▶ What this task involves: Count how many lines in the entries below hold "agent". Only the number belongs in the answer.
↓
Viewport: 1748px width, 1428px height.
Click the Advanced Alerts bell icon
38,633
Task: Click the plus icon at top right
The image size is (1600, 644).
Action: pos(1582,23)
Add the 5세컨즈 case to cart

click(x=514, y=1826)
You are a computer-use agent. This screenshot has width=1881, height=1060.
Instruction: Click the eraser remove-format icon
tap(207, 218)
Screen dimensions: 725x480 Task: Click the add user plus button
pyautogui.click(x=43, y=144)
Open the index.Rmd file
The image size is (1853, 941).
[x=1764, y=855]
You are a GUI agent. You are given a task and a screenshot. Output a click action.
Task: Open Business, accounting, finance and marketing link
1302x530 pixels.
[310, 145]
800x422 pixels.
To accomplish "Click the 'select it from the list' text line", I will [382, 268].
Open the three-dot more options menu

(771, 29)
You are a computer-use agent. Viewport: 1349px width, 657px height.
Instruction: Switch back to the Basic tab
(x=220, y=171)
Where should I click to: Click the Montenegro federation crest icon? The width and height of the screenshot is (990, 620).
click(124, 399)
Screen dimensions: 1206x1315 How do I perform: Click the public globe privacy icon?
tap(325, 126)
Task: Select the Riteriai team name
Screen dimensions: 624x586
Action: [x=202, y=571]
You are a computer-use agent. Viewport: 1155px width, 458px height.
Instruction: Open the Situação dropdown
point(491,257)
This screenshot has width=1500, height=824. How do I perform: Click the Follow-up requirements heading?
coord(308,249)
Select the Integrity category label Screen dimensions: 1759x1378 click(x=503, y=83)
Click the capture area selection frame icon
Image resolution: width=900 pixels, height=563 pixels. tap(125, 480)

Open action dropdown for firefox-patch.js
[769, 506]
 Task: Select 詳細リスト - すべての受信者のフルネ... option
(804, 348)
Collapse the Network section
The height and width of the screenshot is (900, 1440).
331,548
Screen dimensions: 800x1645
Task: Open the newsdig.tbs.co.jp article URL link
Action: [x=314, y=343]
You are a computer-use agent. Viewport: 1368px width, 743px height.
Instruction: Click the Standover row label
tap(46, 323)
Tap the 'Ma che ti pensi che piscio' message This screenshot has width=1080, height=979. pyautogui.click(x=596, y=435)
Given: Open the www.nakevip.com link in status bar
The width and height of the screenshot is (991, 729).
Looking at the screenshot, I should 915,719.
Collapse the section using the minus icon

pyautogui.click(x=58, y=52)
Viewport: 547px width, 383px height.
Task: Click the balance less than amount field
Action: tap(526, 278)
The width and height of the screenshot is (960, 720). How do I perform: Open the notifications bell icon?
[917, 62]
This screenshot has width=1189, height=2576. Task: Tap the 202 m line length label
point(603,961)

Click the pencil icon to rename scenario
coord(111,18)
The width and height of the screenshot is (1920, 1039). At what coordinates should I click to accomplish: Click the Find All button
↑
▶ Response to the task: 5